Sie war die Muse nicht nur der Rolling Stones, führte ein schillerndes Privatleben und widersetzte sich jeder Kategorisierung. Anita Pallenberg wird siebzig.

Von Susan Vahabzadeh

Der Film "Performance" ist legendär. Wegen seines surrealen Krimi-Plots, wegen Nicolas Roegs rauschhafter Kameraarbeit - ganz besonders aber wegen der seltsamen Gestalten, die hier einen flüchtigen Gangster verstecken: ein exzentrischer Rockstar - Mick Jagger! - und seine beiden Geliebten. Eine der beiden, Anita Pallenberg, war jenseits der Leinwand die Lebensgefährtin des anderen Glimmer-Twins, Keith Richards. Und das war mehr als genug, um die Phantasie in Gang zu setzen.

Ein schönes bekifftes Gespenst

Eine alte Villa, indische Tücher überall, orientalisch anmutende Himmelbetten, Spontan-Sex und mittendrin Pallenberg im bodenlangen Gewand, wie sie nachts durchs Haus geistert und die Schlafenden filmt. Ein schönes bekifftes Gespenst.

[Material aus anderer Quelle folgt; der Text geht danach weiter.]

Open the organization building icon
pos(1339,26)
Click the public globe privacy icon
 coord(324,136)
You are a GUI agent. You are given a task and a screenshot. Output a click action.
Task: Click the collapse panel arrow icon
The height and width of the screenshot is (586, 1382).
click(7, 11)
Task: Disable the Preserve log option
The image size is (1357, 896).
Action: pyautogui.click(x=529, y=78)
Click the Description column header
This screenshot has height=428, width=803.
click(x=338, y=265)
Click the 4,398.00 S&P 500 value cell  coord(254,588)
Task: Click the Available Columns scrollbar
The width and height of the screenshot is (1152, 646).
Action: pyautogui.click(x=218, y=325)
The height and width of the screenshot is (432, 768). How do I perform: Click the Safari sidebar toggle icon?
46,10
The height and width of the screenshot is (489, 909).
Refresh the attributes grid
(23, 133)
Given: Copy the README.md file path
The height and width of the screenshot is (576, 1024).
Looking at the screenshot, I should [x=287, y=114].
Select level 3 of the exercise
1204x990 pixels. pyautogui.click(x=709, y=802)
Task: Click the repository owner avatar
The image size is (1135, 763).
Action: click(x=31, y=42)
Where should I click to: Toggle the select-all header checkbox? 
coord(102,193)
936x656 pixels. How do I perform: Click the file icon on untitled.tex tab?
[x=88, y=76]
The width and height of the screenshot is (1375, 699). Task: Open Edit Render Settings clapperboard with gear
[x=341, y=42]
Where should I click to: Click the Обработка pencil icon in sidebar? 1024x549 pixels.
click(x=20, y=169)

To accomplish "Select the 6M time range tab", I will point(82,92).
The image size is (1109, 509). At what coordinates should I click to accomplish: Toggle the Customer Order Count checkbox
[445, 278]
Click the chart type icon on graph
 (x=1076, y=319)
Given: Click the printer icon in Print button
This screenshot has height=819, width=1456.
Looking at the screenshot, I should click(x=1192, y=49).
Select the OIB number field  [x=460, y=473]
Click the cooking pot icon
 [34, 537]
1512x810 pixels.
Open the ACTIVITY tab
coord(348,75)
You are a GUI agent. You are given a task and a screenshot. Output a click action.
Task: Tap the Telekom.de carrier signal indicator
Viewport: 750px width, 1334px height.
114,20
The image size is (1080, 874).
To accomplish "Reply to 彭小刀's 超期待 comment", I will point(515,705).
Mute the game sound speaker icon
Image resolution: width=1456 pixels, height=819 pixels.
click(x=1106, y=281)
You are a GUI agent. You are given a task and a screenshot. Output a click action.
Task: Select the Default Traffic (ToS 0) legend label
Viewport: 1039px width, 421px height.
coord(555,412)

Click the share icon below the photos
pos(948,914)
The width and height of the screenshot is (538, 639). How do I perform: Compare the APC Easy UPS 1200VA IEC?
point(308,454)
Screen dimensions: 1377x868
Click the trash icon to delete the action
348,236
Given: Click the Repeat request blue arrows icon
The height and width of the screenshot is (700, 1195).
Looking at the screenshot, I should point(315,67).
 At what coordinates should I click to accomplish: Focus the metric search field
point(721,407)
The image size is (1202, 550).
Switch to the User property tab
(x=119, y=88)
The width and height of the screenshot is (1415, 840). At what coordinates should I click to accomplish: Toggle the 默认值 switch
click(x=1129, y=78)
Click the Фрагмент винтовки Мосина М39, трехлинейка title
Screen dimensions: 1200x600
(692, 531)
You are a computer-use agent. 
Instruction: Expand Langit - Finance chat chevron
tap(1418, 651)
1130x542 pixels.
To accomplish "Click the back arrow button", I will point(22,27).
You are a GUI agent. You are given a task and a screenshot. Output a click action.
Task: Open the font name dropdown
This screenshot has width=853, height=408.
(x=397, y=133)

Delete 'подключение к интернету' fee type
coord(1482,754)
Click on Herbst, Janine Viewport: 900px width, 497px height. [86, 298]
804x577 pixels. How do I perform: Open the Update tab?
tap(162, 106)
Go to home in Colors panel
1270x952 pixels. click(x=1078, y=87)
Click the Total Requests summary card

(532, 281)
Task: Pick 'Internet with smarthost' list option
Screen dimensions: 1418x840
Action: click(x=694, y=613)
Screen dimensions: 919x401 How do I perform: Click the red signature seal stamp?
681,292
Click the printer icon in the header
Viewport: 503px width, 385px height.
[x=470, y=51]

Und natürlich stellt man sich vor, dass dieser Film, den Nicolas Roeg und Donald Cammell 1968 drehten, eine Art Dokufiction ist - über das Rockstarleben jener Zeit.

Die Rolle als Pherber in "Performance" ist tatsächlich der wichtigste Auftritt, zu dem Anita Pallenberg es als Schauspielerin gebracht hat. Ihre zweite große Rolle, die Königin von Sogo neben Jane Fonda in Roger Vadims Comic-"Barbarella", ist eher in Vergessenheit geraten.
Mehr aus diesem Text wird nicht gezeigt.